Article 1AHY7 White House Threatens To Veto Bill Attempting To Gut Net Neutrality, Defang FCC

White House Threatens To Veto Bill Attempting To Gut Net Neutrality, Defang FCC

by
Karl Bode
from Techdirt on (#1AHY7)
As we just noted, the House has been pushing yet another bill that attempts to punish the FCC for its uncharacteristic new habit of actually standing up to giant ISPs. The "No Rate Regulation of Broadband Internet Access Act" (pdf) professes to be a bill focused on curtailing government run amok; with a particular eye on preventing the FCC from being able to regulate broadband rates (not-coincidentally just as ISPs begin heavily pursuing usage caps). But the bill uses a unique definition of "rate regulation" to, in reality, ban the FCC from doing, well, pretty much anything.

Given that in the last year-and-a-half the FCC has passed neutrality laws, finally stood up for municipal broadband, raised the definition of broadband to 25 Mbps (to emphasize competitive shortcomings), and is now pondering both new broadband privacy rules and opening the captive cable set top box market to competition, you can kind of see why the bill was a priority for both large ISPs and their Congressional allies. Stopping this new, uncharacteristically pro-consumer and pro-competition FCC has become a priority.

Bills like this one do a great job riling up those upset about numerous, other instances of actual government overreach -- especially folks that don't understand the broken telecom market or the nuances of net neutrality, or that the FCC under Tom Wheeler has actually been doing some non-idiotic things for arguably the first time in twenty years. But such bills are empty showmanship in that they require a President's signature to pass.
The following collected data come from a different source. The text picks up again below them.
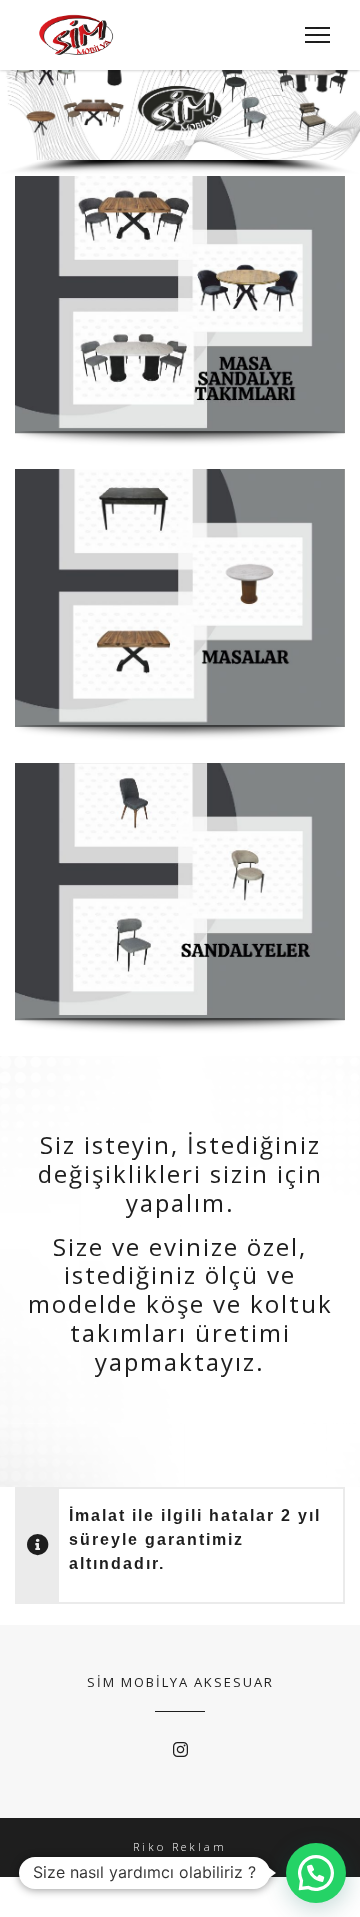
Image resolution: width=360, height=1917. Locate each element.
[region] (180, 108)
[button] (23, 100)
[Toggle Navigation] (311, 35)
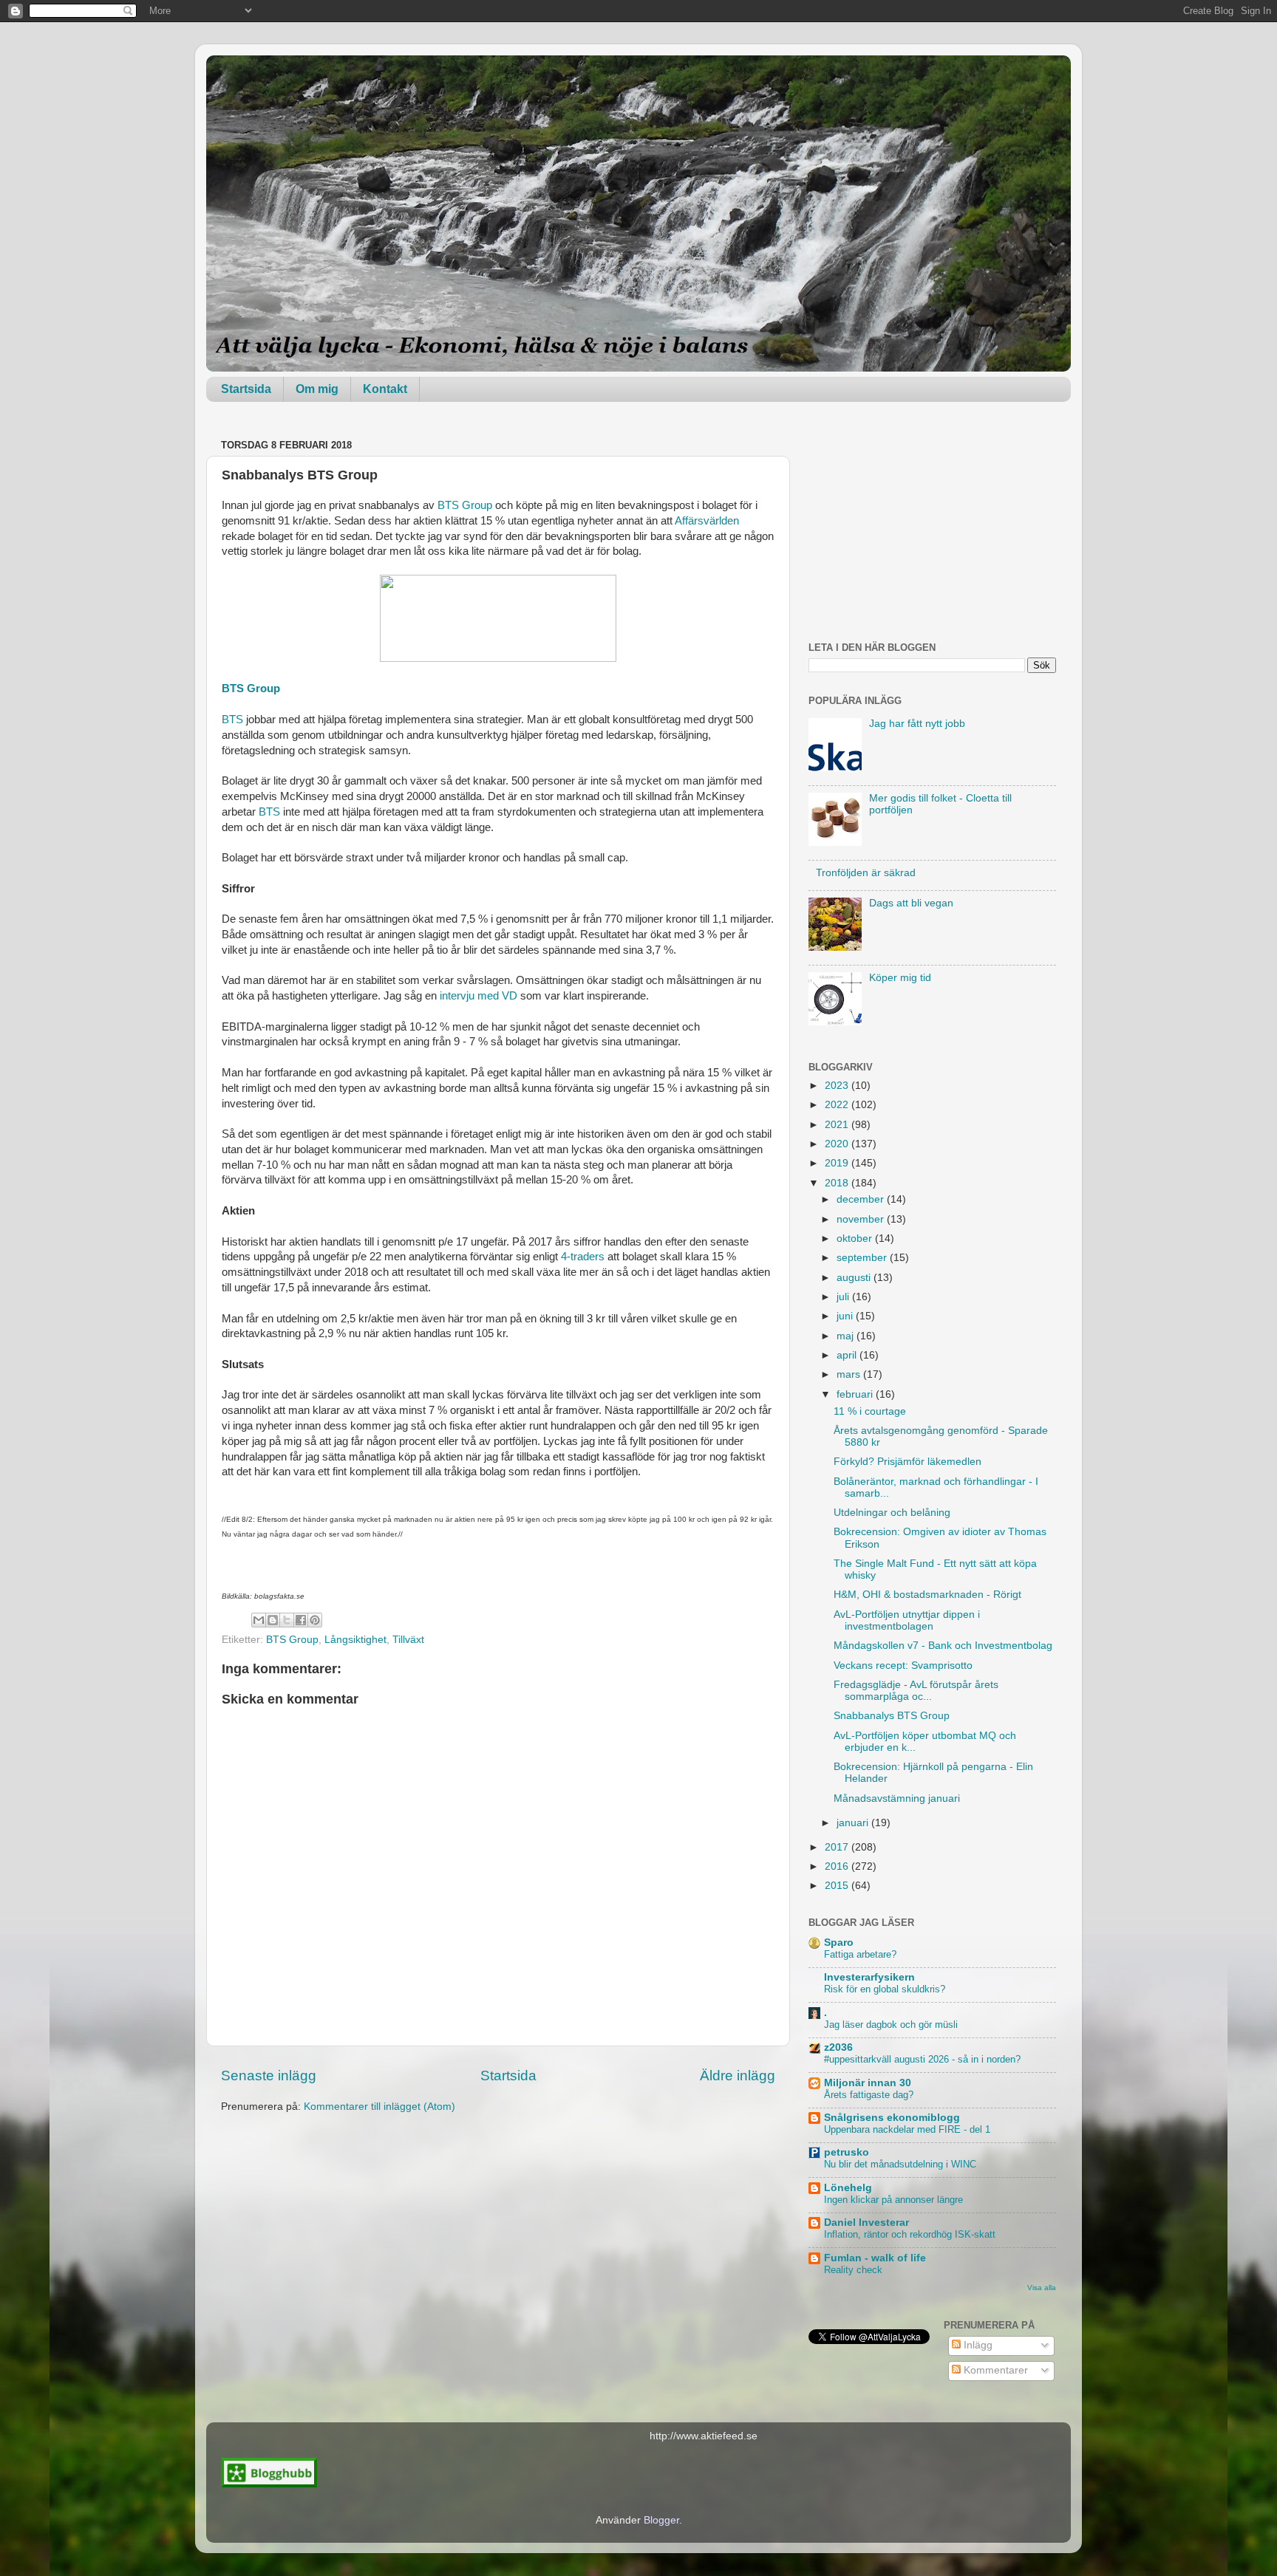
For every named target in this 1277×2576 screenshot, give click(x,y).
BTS (232, 719)
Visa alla (1041, 2287)
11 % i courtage (870, 1411)
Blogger (661, 2520)
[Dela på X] (286, 1620)
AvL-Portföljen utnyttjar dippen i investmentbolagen (907, 1620)
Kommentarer (994, 2370)
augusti (855, 1277)
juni (846, 1316)
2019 (838, 1163)
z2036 (838, 2047)
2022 (838, 1104)
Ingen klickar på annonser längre (893, 2199)
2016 (838, 1866)
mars (850, 1374)
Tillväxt (408, 1639)
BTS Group (464, 505)
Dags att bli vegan (911, 903)
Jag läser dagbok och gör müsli (891, 2024)
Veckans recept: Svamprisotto (903, 1665)
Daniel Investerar (866, 2222)
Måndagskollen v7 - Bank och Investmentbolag (943, 1645)
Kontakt (385, 389)
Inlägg (976, 2345)
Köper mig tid (900, 977)
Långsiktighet (355, 1639)
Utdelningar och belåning (892, 1512)
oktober (856, 1238)
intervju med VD (478, 996)
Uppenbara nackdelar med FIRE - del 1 (907, 2129)
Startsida (246, 389)
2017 (838, 1847)
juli (844, 1296)
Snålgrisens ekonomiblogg (892, 2117)
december (862, 1199)
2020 (838, 1143)
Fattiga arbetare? (860, 1954)
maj (847, 1336)
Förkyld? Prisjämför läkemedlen (907, 1461)
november (862, 1219)
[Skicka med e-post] (258, 1620)
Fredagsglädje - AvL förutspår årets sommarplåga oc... (916, 1690)
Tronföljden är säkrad (866, 872)
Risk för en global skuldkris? (884, 1989)
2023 (838, 1085)
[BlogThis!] (272, 1620)
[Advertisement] (932, 527)
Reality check (853, 2269)
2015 (838, 1885)
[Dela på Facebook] (300, 1620)
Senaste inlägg (268, 2075)
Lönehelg (848, 2187)
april (848, 1355)
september (863, 1257)
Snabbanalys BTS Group (892, 1715)
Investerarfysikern (869, 1977)
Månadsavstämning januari (897, 1798)
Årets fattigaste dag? (868, 2094)
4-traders (581, 1257)
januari (854, 1822)
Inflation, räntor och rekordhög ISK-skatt (909, 2234)
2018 (838, 1183)
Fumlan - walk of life (875, 2258)
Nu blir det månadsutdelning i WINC (900, 2164)
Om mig (317, 389)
And according to a new statement of administration policy by the White House (pdf), that's simply not happening:
"H.R. 2666 is overly broad and extends far beyond codifying the FCC's forbearance from applying provisions of the Communications Act related to tariffs, rate approval, or other forms of utility regulation. Even as amended, H.R. 2666 would restrict the FCC's ability to take enforcement actions to protect consumers on issues where the FCC has received numerous consumer complaints. The bill also would hamstring the FCC's public interest authority to review transactions....If the President were presented with H.R. 2666, his senior advisors would recommend that he veto the bill."
There remains only a few ways to defang the FCC and/or truly gut net neutrality.

ISPs could get Congress to pass a new law that enshrines net neutrality rules that are weaker than what the FCC has proposed, though Senators John Thune and Representative Fred Upton tried this and it went nowhere. ISPs could also still win the ongoing lawsuit against the FCC, which would gut some or all of the rules (a ruling is expected shortly). Or ISPs could work to elect a President who opposes net neutrality and will set about making sure the FCC returns to its more traditional role of being a toothless, gutless, shell of a regulator dedicated to protecting the telecom status quo.

The House, of course, knows their options are limited, and that bills like this -- and the constant parade of taxpayer-funded FCC "fact finding" hearings -- don't actually accomplish anything. They do, however, rile up the uninformed, and do a fine job reminding giant telecom companies that Congress is ready and willing to dance on command for continued telecom campaign contributions.